EXERCISE DETAILS =
Leaving out the images, return the data below exactly as it is written.

DATA SHOWN =
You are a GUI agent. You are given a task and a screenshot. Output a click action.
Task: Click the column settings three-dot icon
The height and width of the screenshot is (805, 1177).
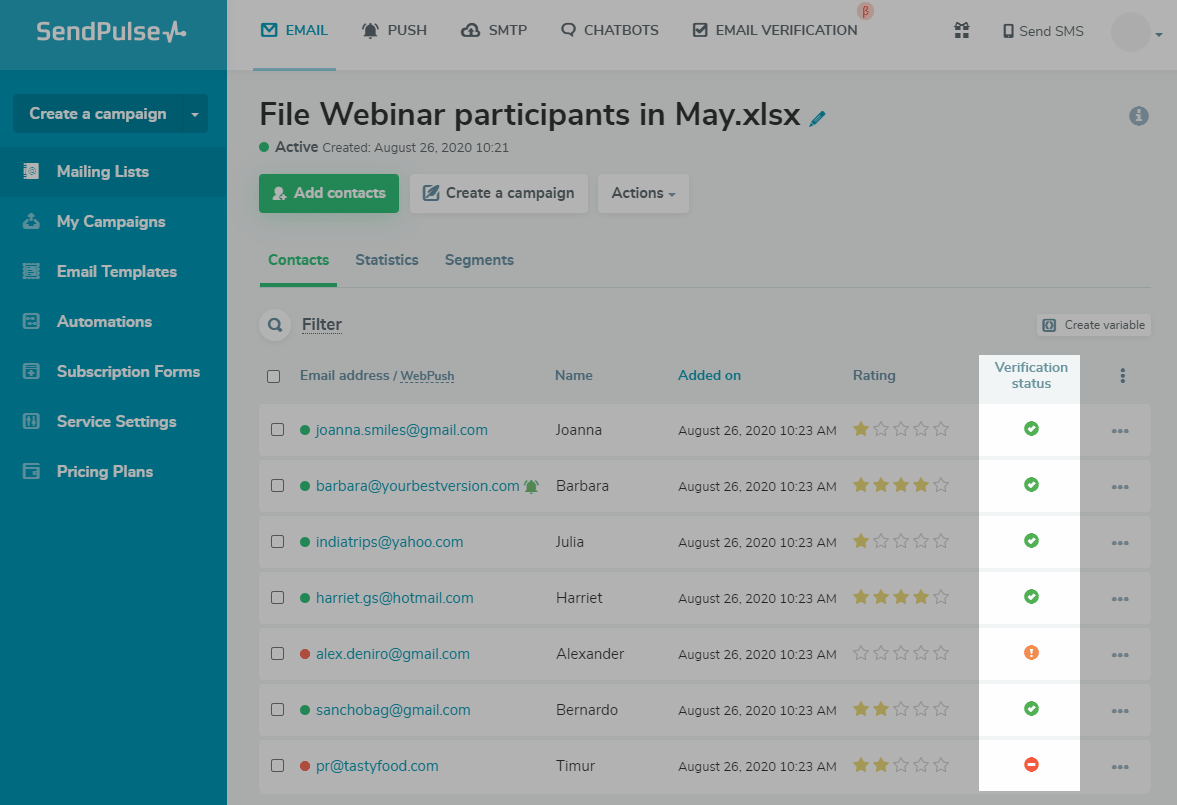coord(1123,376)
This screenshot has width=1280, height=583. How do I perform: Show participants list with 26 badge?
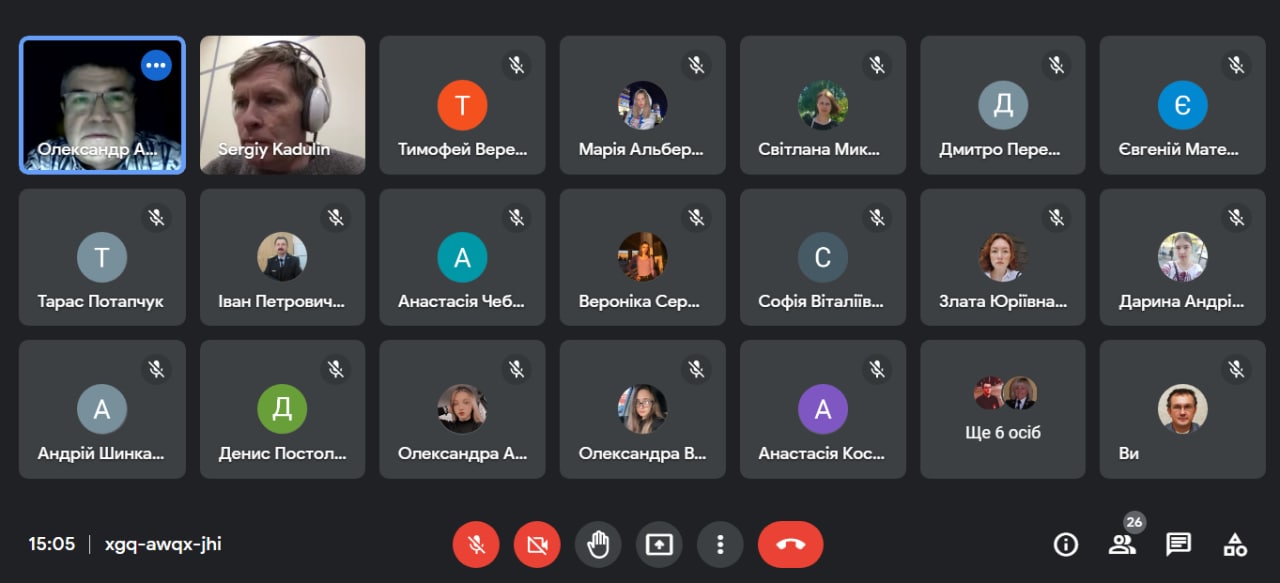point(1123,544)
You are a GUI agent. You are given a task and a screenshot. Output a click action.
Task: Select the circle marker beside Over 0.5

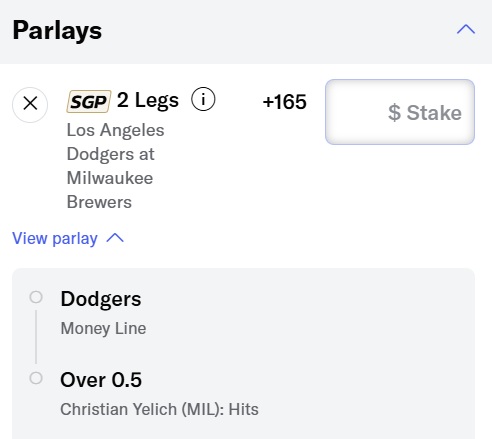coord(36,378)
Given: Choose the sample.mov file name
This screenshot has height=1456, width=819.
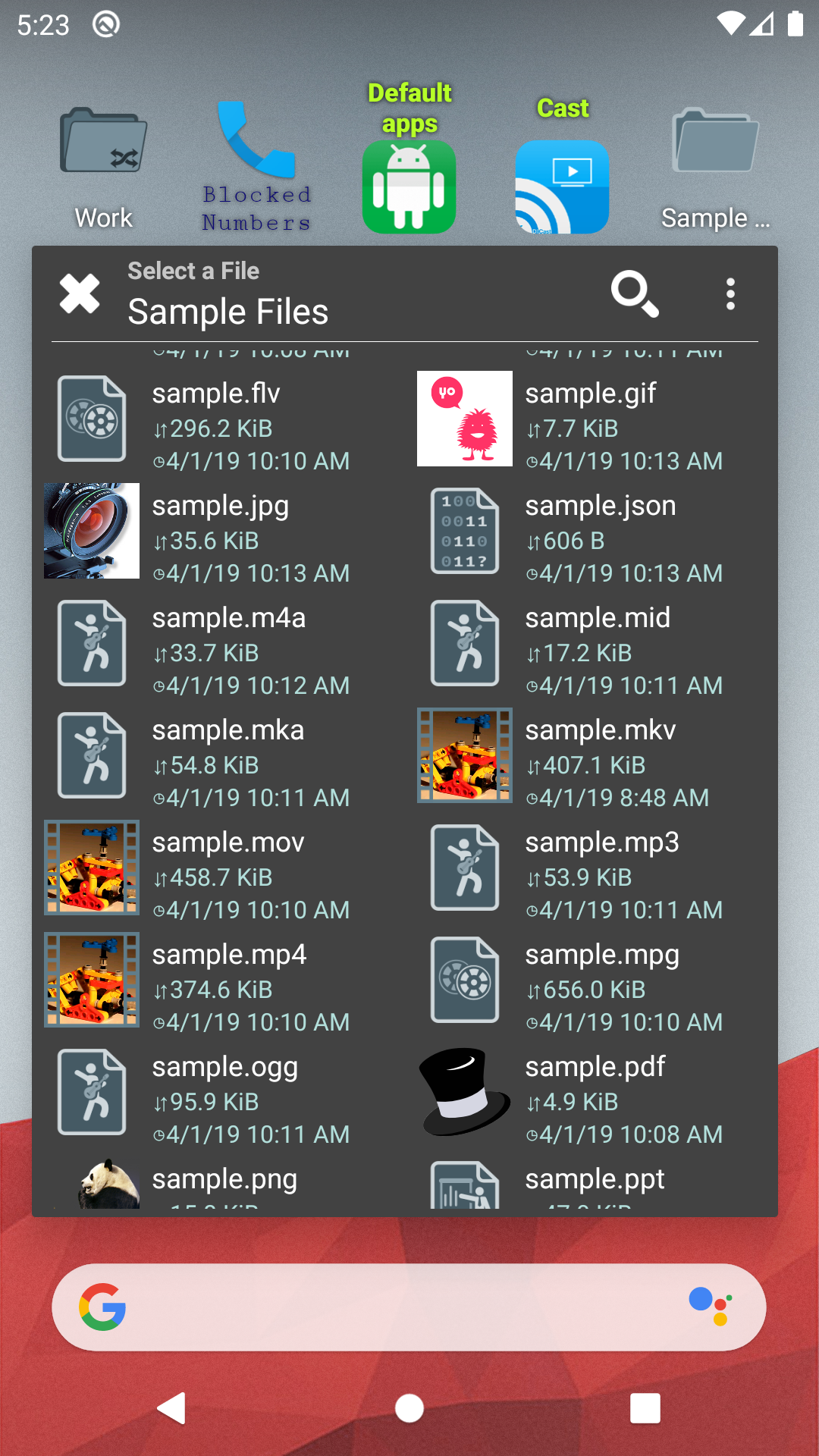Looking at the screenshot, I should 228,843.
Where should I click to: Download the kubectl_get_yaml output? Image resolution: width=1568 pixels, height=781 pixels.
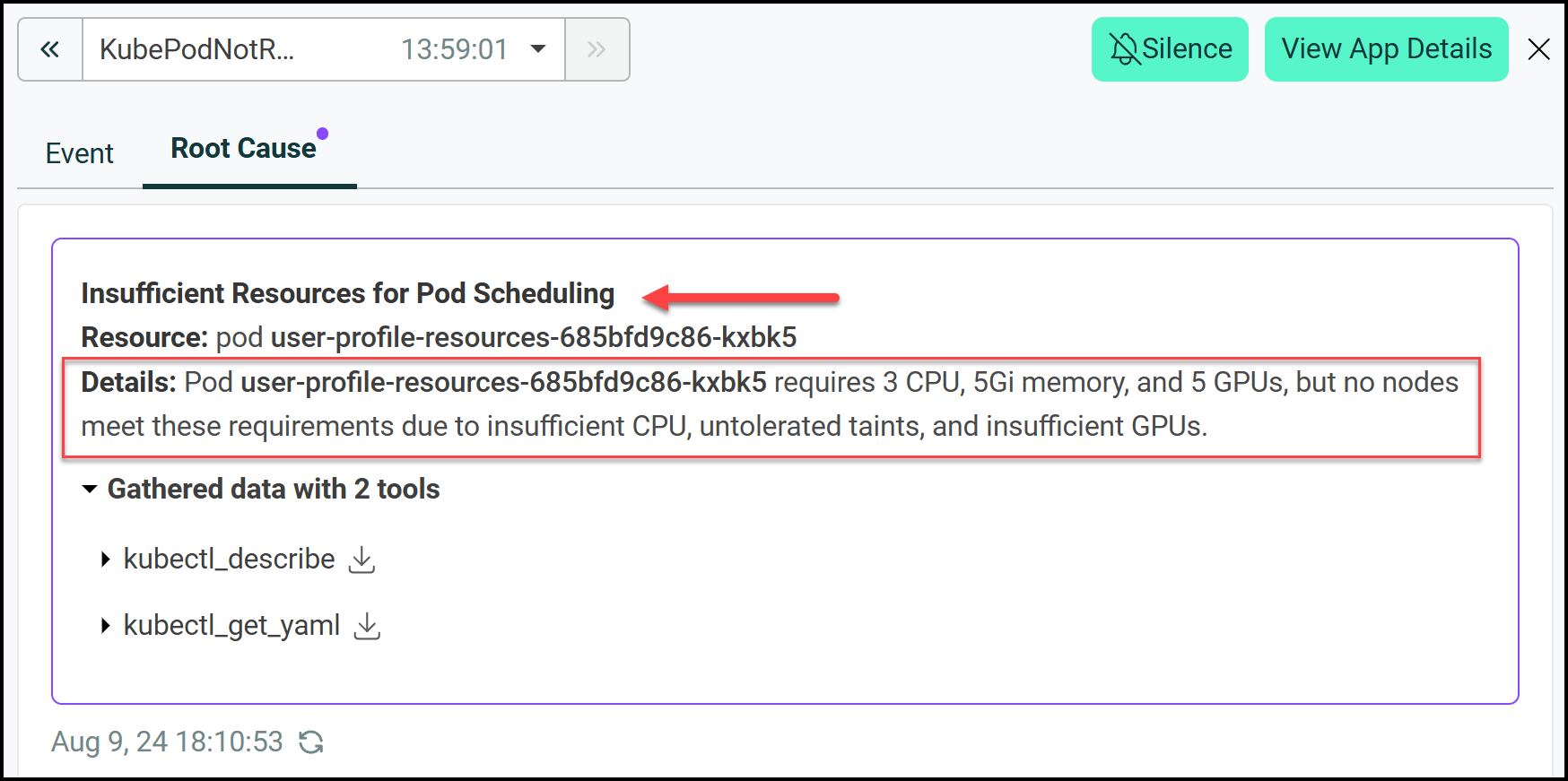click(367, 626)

ANSWER BOX =
You are a GUI agent. You are given a task and a screenshot. Output a click action.
Task: Click the column settings three-dot icon
The height and width of the screenshot is (805, 1177).
coord(1123,376)
This screenshot has width=1280, height=583. How do I perform: Show participants list with 26 badge?
point(1123,544)
You are a GUI agent. You are given a task and a screenshot. Output a click action.
Task: Select the circle marker beside Over 0.5

coord(36,378)
Given: Choose the sample.mov file name
This screenshot has height=1456, width=819.
Looking at the screenshot, I should 228,843.
Where should I click to: Download the kubectl_get_yaml output? Image resolution: width=1568 pixels, height=781 pixels.
click(367, 626)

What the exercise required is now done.